• _Entries on finding words and elements_

○ ○ ○ ○ ○ ○ ○

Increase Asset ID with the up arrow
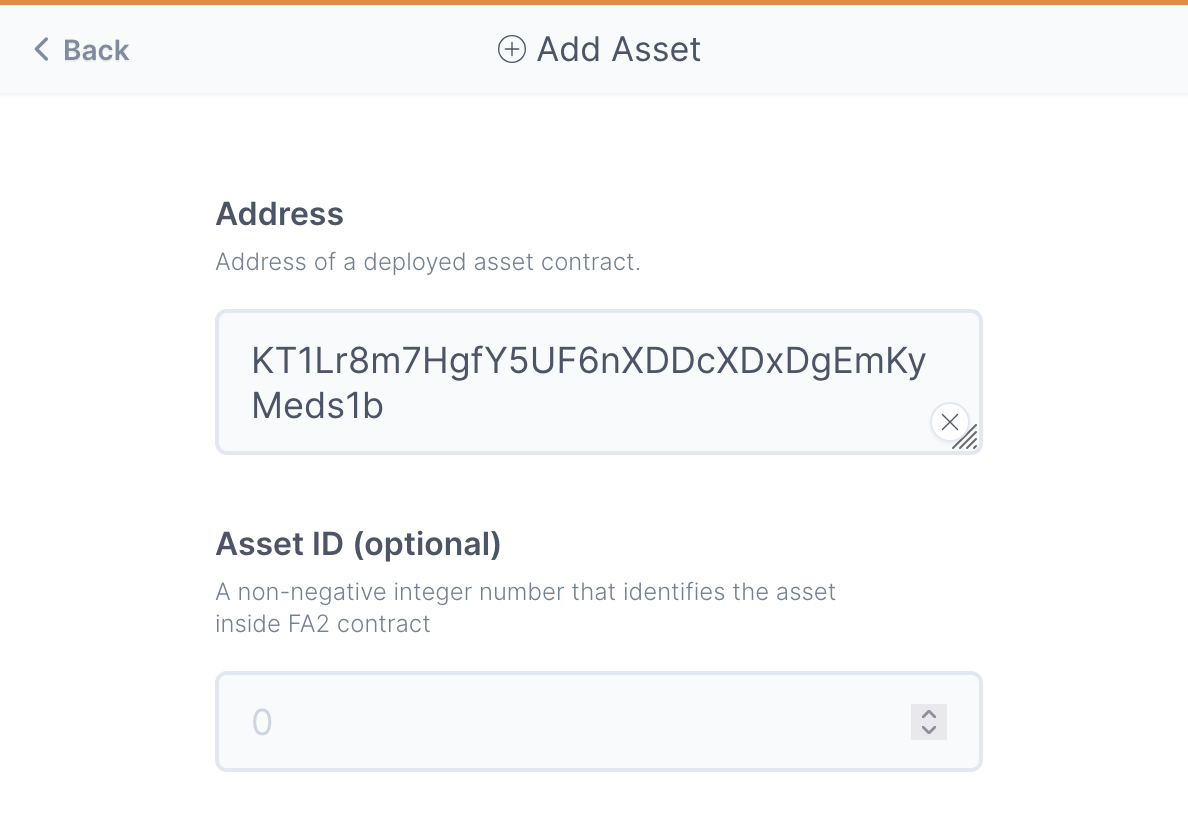 pos(929,714)
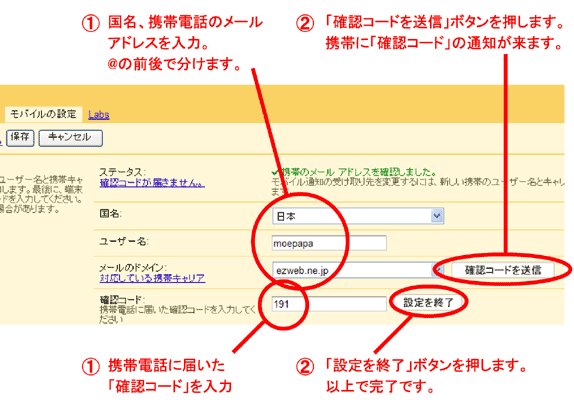Select the 日本 value in country box
Image resolution: width=574 pixels, height=403 pixels.
pyautogui.click(x=286, y=216)
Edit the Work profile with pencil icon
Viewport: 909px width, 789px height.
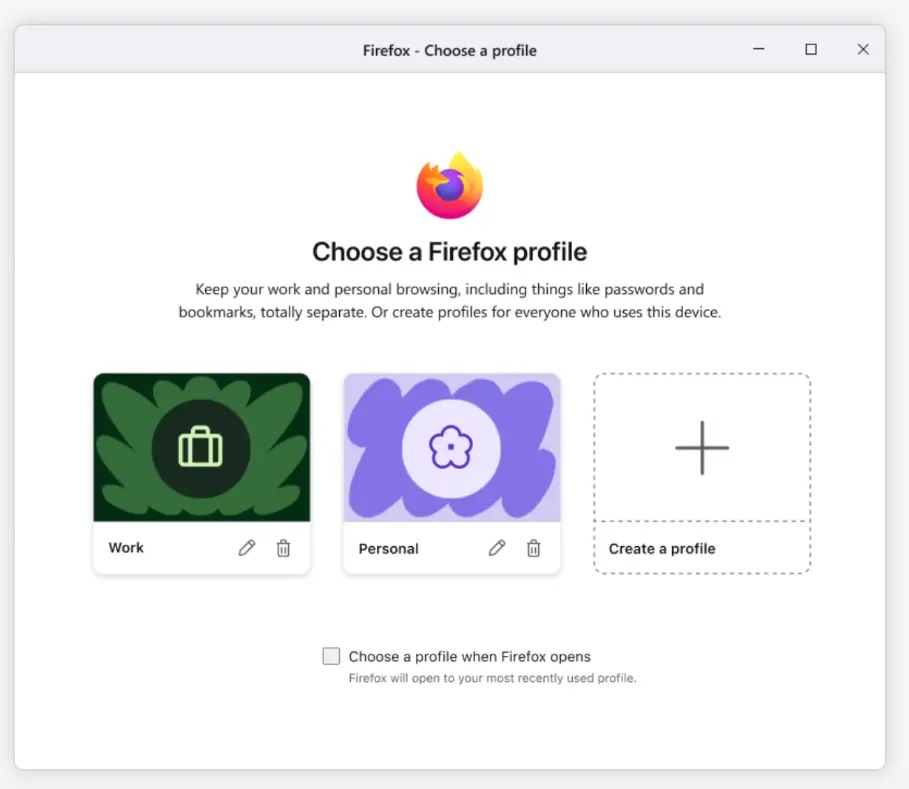point(247,548)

○ ○ ○ ○ ○ ○ ○

• _Problem requirements_
Repeat the material above word for word, leaving out the pictures.

• _Correct answer_
Increase Asset ID with the up arrow
 pos(929,714)
Select the 日本 value in country box
Image resolution: width=574 pixels, height=403 pixels.
pyautogui.click(x=286, y=216)
Edit the Work profile with pencil icon
Viewport: 909px width, 789px height.
point(247,548)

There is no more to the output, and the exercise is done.